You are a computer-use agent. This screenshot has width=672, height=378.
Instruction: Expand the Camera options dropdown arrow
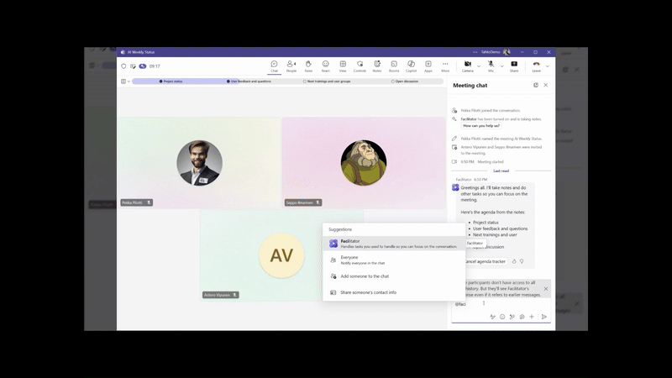(x=479, y=66)
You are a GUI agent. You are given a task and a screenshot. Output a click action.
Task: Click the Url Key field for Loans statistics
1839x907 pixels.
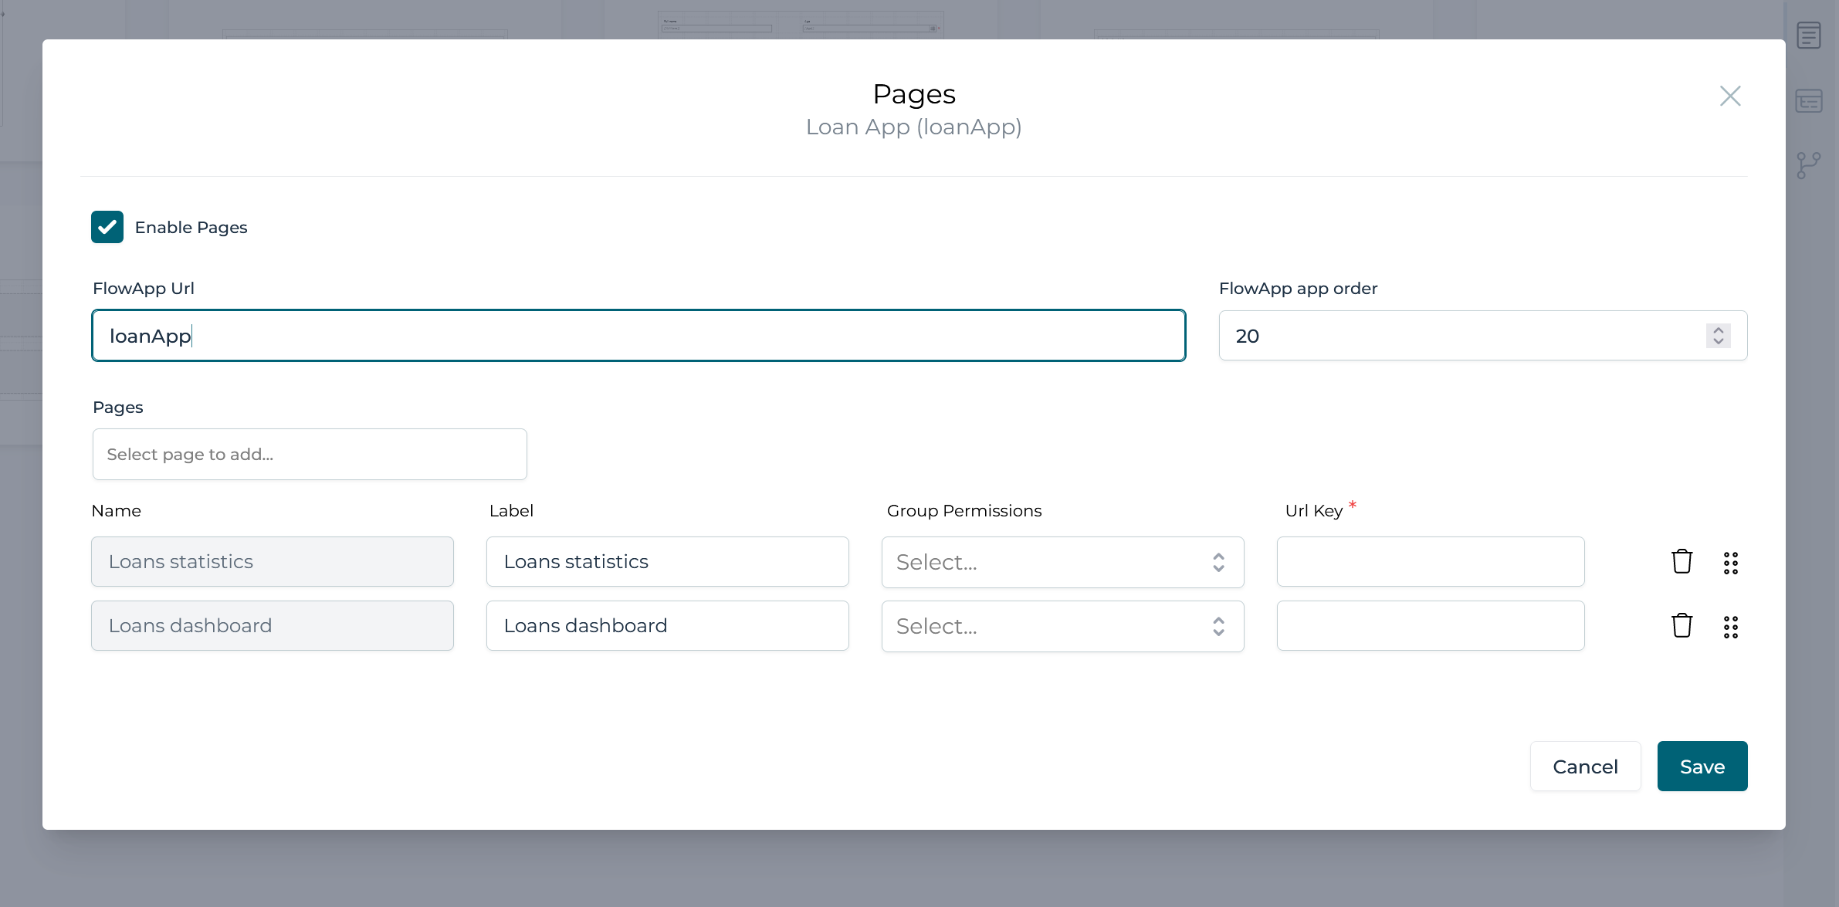click(1430, 561)
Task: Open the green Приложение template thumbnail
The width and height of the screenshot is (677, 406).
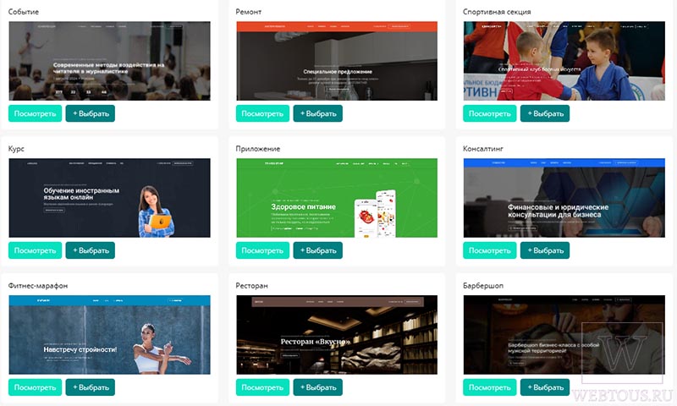Action: (x=337, y=198)
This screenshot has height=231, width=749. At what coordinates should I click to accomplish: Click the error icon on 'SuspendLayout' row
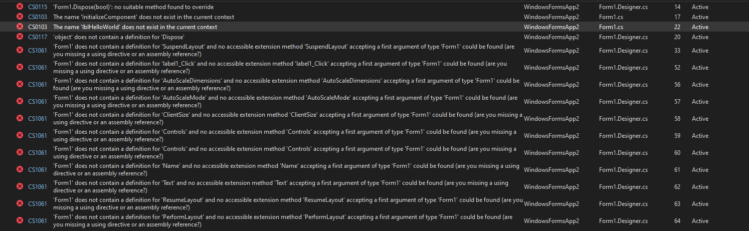[20, 51]
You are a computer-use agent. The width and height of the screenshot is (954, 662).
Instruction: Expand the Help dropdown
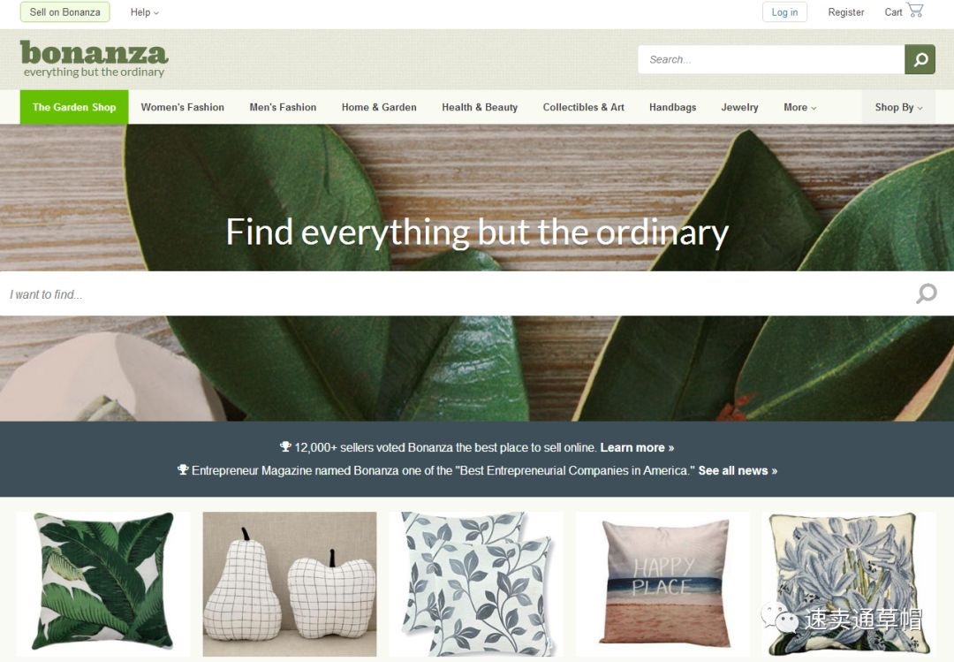pyautogui.click(x=144, y=12)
□ □ □ □
WHAT YOU ARE ASKED TO DO: Copy every line of the listing above word for word, leaving out the pictures.

TASK OUTPUT:
You are a computer-use agent. This screenshot has width=672, height=378.
Instruction: Expand the Camera options dropdown arrow
(x=479, y=66)
You are a GUI agent. You are given a task and a screenshot. Output a click action.
Task: Click the Url Key field for Loans statistics
1839x907 pixels.
click(1430, 561)
Task: Open the green Приложение template thumbnail
The width and height of the screenshot is (677, 406).
Action: (x=337, y=198)
This screenshot has height=231, width=749. At what coordinates should I click to accomplish: Click the error icon on 'SuspendLayout' row
[20, 51]
You are a computer-use agent. The width and height of the screenshot is (954, 662).
Instruction: Expand the Help dropdown
pyautogui.click(x=144, y=12)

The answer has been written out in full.